# [What to work on]
Retype every record exactly as it appears.

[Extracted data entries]
□ □ □ □ □ □ □

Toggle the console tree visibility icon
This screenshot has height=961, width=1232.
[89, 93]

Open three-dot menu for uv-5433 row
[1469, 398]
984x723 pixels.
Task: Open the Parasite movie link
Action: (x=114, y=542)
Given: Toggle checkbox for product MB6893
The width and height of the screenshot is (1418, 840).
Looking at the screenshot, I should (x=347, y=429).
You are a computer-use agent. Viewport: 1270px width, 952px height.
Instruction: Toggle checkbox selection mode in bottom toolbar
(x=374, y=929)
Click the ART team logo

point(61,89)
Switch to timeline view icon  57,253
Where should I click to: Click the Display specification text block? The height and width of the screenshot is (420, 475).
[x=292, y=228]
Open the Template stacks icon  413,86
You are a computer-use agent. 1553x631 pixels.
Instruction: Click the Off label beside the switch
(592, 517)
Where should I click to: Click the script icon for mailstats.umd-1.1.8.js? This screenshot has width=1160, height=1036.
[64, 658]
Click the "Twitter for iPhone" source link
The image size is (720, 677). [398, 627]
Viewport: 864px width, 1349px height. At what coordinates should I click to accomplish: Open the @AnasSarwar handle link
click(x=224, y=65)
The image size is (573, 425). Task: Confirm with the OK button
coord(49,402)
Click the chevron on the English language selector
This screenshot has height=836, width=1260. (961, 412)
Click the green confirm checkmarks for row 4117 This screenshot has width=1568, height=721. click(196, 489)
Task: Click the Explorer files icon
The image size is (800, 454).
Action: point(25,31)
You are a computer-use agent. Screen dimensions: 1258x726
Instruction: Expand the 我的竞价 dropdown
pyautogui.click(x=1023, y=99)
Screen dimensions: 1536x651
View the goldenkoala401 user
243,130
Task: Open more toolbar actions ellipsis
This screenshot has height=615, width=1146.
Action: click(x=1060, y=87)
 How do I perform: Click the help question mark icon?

□ □ □ □ □ □ □

# [Task output]
Toggle the console tree visibility icon
This screenshot has height=961, width=1232.
[89, 93]

Open three-dot menu for uv-5433 row
[1469, 398]
984x723 pixels.
Task: Open the Parasite movie link
Action: (x=114, y=542)
Given: Toggle checkbox for product MB6893
The width and height of the screenshot is (1418, 840).
Looking at the screenshot, I should (x=347, y=429).
You are a computer-use agent. Viewport: 1270px width, 952px height.
Instruction: Toggle checkbox selection mode in bottom toolbar
(x=374, y=929)
Click the ART team logo

point(61,89)
Switch to timeline view icon  57,253
Where should I click to: Click the Display specification text block? The height and width of the screenshot is (420, 475).
[x=292, y=228]
Open the Template stacks icon  413,86
You are a computer-use agent. 1553x631 pixels.
Instruction: Click the Off label beside the switch
(592, 517)
Where should I click to: Click the script icon for mailstats.umd-1.1.8.js? This screenshot has width=1160, height=1036.
[64, 658]
Click the "Twitter for iPhone" source link
The image size is (720, 677). [398, 627]
Viewport: 864px width, 1349px height. At what coordinates should I click to accomplish: Open the @AnasSarwar handle link
click(x=224, y=65)
The image size is (573, 425). Task: Confirm with the OK button
coord(49,402)
Click the chevron on the English language selector
This screenshot has height=836, width=1260. (961, 412)
Click the green confirm checkmarks for row 4117 This screenshot has width=1568, height=721. click(196, 489)
Task: Click the Explorer files icon
The image size is (800, 454).
Action: point(25,31)
You are a computer-use agent. Screen dimensions: 1258x726
Instruction: Expand the 我的竞价 dropdown
pyautogui.click(x=1023, y=99)
Screen dimensions: 1536x651
View the goldenkoala401 user
243,130
Task: Open more toolbar actions ellipsis
This screenshot has height=615, width=1146.
Action: click(x=1060, y=87)
 How do I perform: Click the help question mark icon?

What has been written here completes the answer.